## Goal of the exercise
Count how many lines in the entries below contain the string "screenshot". Reply with only the number.

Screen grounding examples
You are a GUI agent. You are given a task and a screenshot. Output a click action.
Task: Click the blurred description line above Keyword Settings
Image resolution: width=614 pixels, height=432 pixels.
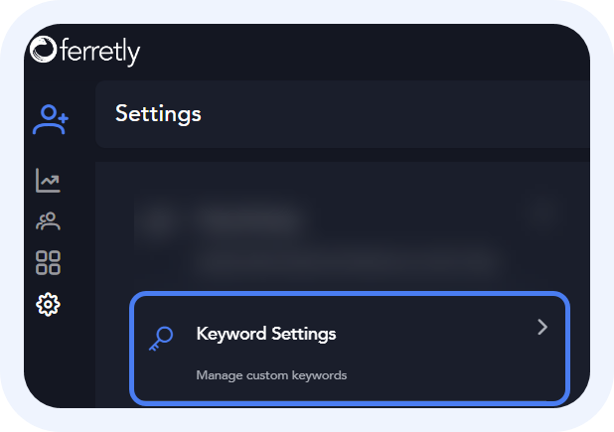coord(343,262)
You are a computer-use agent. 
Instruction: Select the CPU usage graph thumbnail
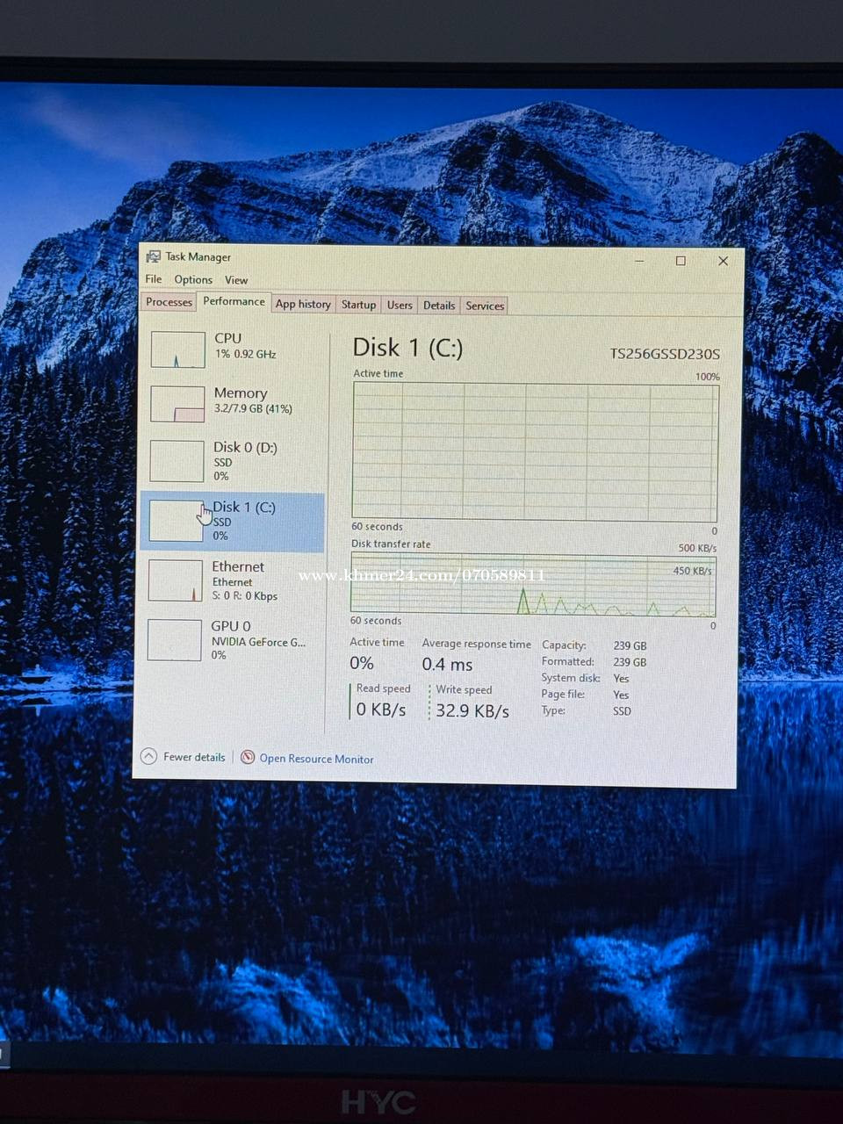point(177,349)
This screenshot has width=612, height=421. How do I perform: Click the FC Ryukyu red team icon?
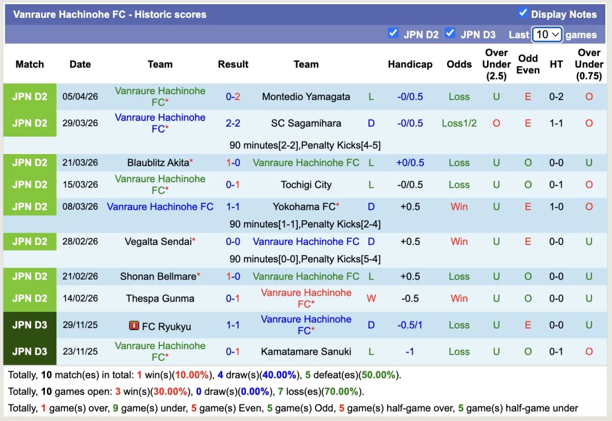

## Complete response
2